Adrian Lyne capta essas sutilezas do roteiro de James Dearden e as transforma num caldo de emoções que refervem em fogo baixo, até que os dois grandes personagens da história deixem sua face mais perversa vir à tona, cada qual atacando e defendendo em justa medida, e prenunciando para o espectador mais atento a tragédia íntima que poderia muito bem ter sido evitada.

Dan Gallagher, o advogado vivido por Michael Douglas, está num casamento feliz há nove anos, tem uma filha de seis, Ellen, ama sua esposa, Beth, e tudo parece que vai seguir dessa forma até que um dos dois sucumbe a uma velhice tranquila. Mas havia uma sombra em seu caminho, uma sombra loira e ávida por uma boa conversa, minutos de troca de confidências e, claro, um demorado intercurso sexual, no elevador de seu prédio, na bancada da cozinha e até na cama. 

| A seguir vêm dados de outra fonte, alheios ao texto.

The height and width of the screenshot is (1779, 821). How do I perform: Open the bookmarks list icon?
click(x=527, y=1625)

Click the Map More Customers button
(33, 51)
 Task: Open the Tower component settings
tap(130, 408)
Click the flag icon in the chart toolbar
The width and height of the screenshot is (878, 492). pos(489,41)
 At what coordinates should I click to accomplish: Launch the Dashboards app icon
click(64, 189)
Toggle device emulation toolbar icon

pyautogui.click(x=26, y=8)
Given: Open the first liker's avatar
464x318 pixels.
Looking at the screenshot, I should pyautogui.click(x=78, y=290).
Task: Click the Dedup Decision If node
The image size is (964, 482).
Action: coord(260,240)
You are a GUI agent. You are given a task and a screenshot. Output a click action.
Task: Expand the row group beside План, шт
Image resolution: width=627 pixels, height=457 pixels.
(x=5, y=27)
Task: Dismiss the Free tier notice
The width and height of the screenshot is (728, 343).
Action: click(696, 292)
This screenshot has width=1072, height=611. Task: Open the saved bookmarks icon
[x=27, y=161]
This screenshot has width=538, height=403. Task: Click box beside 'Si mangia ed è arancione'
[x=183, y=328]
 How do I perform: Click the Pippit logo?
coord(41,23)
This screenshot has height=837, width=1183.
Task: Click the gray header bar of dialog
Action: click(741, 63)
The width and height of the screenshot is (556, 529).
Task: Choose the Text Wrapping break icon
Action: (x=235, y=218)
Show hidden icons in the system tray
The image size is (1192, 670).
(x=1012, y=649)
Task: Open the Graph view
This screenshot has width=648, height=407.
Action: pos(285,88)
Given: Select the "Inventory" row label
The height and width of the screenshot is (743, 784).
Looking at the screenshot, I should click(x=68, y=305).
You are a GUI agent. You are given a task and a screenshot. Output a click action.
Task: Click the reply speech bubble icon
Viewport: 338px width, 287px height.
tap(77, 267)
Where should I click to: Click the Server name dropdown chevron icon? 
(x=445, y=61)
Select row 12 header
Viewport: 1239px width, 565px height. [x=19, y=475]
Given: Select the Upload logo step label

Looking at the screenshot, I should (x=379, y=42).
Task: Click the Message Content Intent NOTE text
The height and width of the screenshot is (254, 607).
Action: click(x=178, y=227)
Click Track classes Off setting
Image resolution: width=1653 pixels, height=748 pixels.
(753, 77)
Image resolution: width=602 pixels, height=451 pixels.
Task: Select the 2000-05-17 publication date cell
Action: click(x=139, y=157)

É o que acontece depois que seu caminho cruza com o de Alex Forrest num evento corporativo entusiasmante como uma partida de bocha. Tudo jamais passaria de uma aventura para Dan, uma vez que desde o início ele fez questão de frisar que era comprometido, e ele tinha certeza de Alex o entenderia. Evidentemente, as coisas vão tomando um rumo inesperado conforme a mulher dá sempre um jeito de estar por onde o amante ocasional circula, vai ao escritório dele, liga de madrugada, atira uma substância corrosiva em seu carro e resolve, afinal, que é hora de fechar o cerco e encontrar-se com a esposa traída, com a desculpa de querer comprar o apartamento que o casal botou à venda. 

A despeito de todas os esforços quanto a manter narrativa equilibrando-se no fio de suspense urdido pelos corpos nus dos protagonistas em contraponto à violência que encarnam depois, essa cena é, sem a menor dúvida, a melhor do longa. Num plano-sequência irretocável perfeito, Lyne põe em cena Anne Archer, Glenn Close e Michael Douglas, que empresta a Dan a fisionomia que mistura pânico e repulsa, até que a ação corta para a mão que é forçado a dar à intrusa. 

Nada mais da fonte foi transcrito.